UOSD IMMUNOLOGY AND IMMUNOTHERAPY
Head: Paola Nisticò, MD
The group activity obtained results on the role that the isoforms of the actin regulator hMENA may have in shaping NSCLC microenvironment by regulating the dialogue among tumor, fibroblasts and immune cells. We have demonstrated that hMENA and its isoforms contributes to cancer progression by regulating tumor cell-autonomous signalling, including:
1) AXL; TGFβ/SMAD and IFN type I pathways with PD-L1 up-regulation related to the absence of hMENA11a isoform. In parallel, hMENA/hMENADv6 isoforms identify a subtype of pro-invasive immunosuppressive CAFs. hMENA isoforms from both tumor cells and CAFs impact ECM composition and quality and localization of immune cell in the tumor site. Studies are ongoing to evaluate hMENA derived signatures as theranostic biomarker in NSCLC patients treated with immune checkpoint inhibitors. We have identified significant modulation of immune cell subsets in periphery with respect to distal and tumoral tissue in NSCLC patients by multicolour flow cytometry. An in depth immune-monitoring in prostate cancer patients undergoing curative radiotherapy RT revealed important modification of immune cell frequency and quality, indicating the role of novel targets to be used in combined radio/immunotherapeutic clinical trials.
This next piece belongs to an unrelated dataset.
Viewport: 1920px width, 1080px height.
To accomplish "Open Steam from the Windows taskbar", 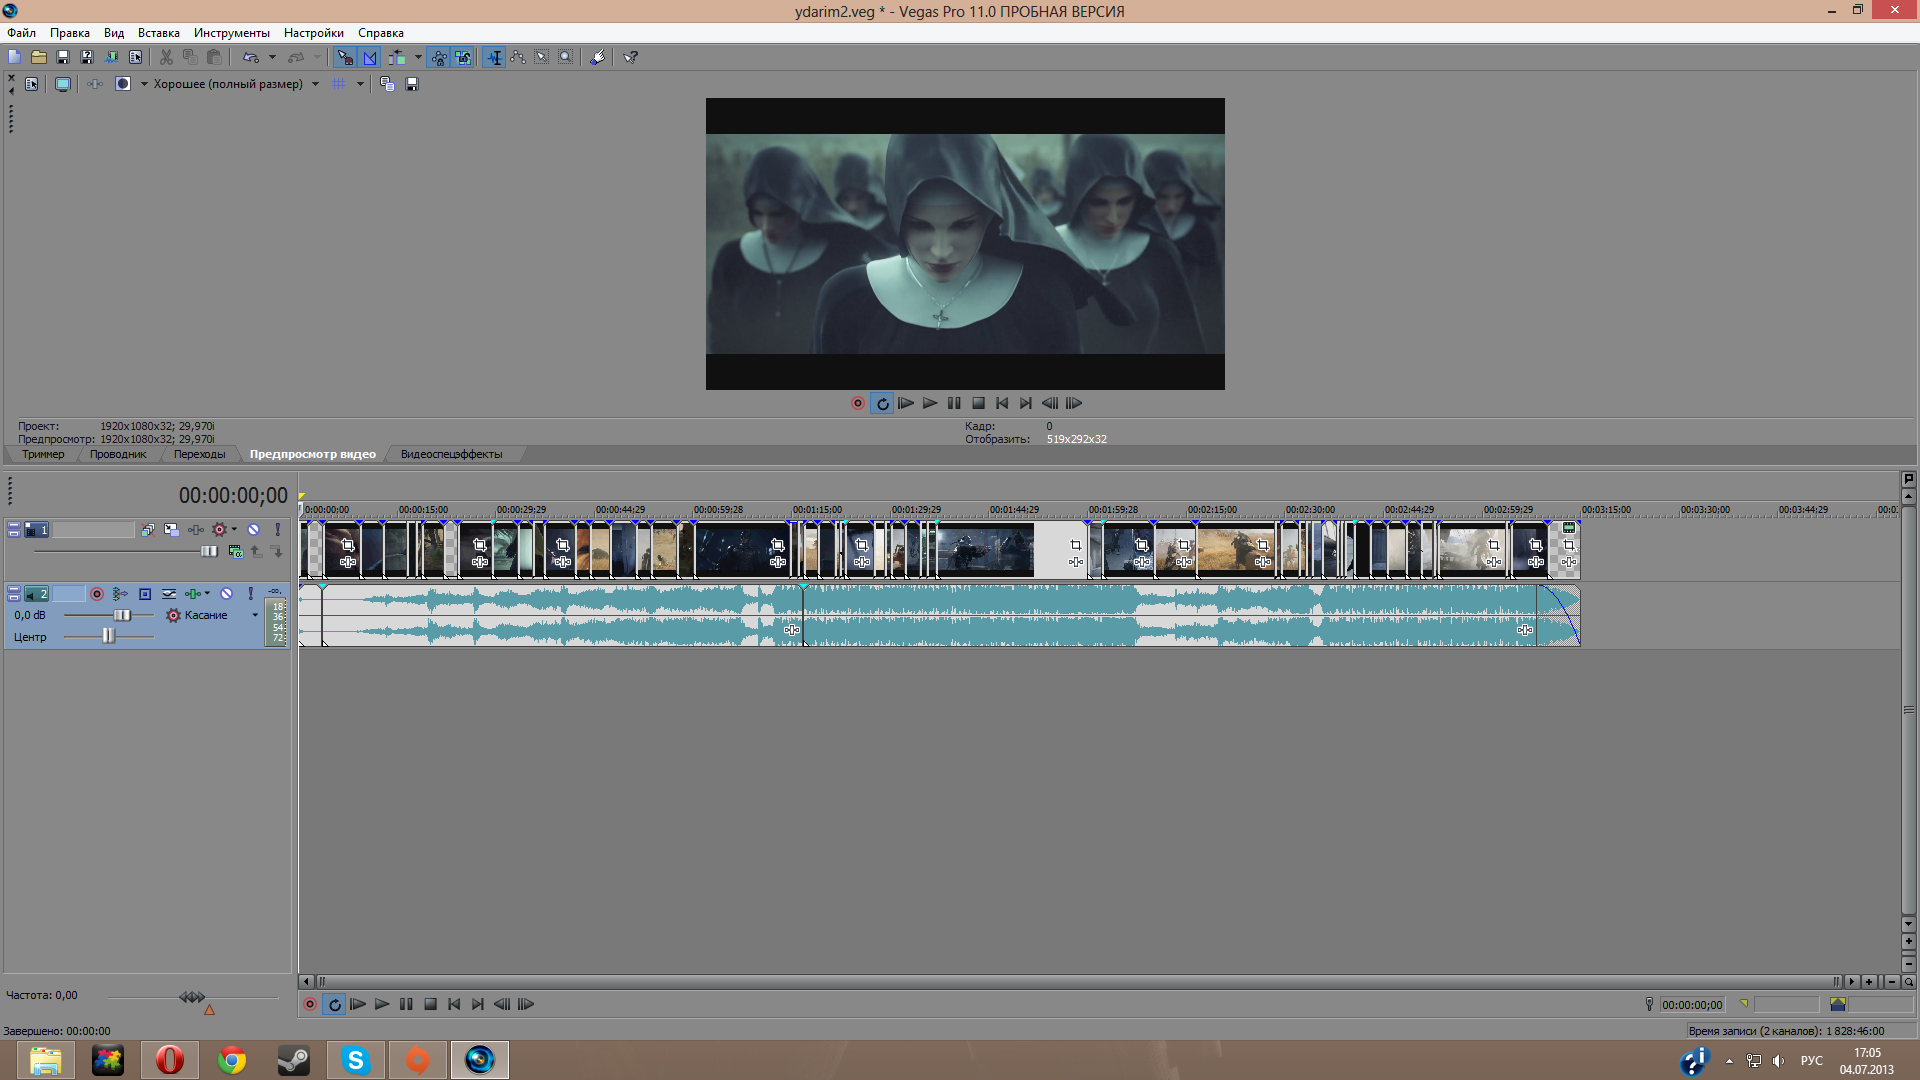I will [x=293, y=1060].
Paola Nisticò as National coordinator of the WG Immunotherapy of Alleanza Contro il Cancro contributes through an integrated experimental and clinical work in different network projects.
We aim to develop innovative therapeutic strategies for targeting TME components. To this end, we have identified TME-related genes as putative targets for chimeric antigen receptor-modified T cells (CAR-T) and bispecific T-cell engagers (BiTE). Moreover, we are assessing whether treatment with oncolytic viruses can promote T cell trafficking into “cold” solid tumors. Moreover, we characterized a clinical grade product obtained by emulsification of adipose tissue-derived stromal vascular fraction, used in regenerative medicine clinical studies in virtue of its immunosuppressive, immunomodulatory, and pro-angiogenic potentials.
In cooperation with the HPV Unit we participate in programs of cancer prevention on HPV vaccination for males and, recently, we started an International clinical trial on this issue as Italian Coordinator Centre. Patients were enrolled and three years follow-up taking place. We achieved new insight the therapy of HPV-associated cancer. The study in collaboration with University of California, identified a novel mechanism of resistance to anti-PD-1/PD-L1 immunotherapy mediated by HPV16 E5 oncoprotein, which can be exploited using the HPV E5 inhibitor rimantadine to improve outcomes for head and neck cancer patients. Exploring the role of HPV in non-genital cancers, we evidenced that presence of persistent infection by beta papillomavirus type 15 might influence the biological fate of patient with a rare hereditary disease, Inontinentia Pigmenti (IP) by altering NF-κB activation and apoptosis in IKKγ mutated cells, favouring their survival and possibly the development of tumors in the late stage of disease. The platform for the production of DNA therapeutic vaccines has been improved by exploring adjuvating activity of natural compounds. Finally, our mouse model of oral cancer AT-84 was challenged with oncolytic viruses to improve CAR –T cell therapy in solid tumours.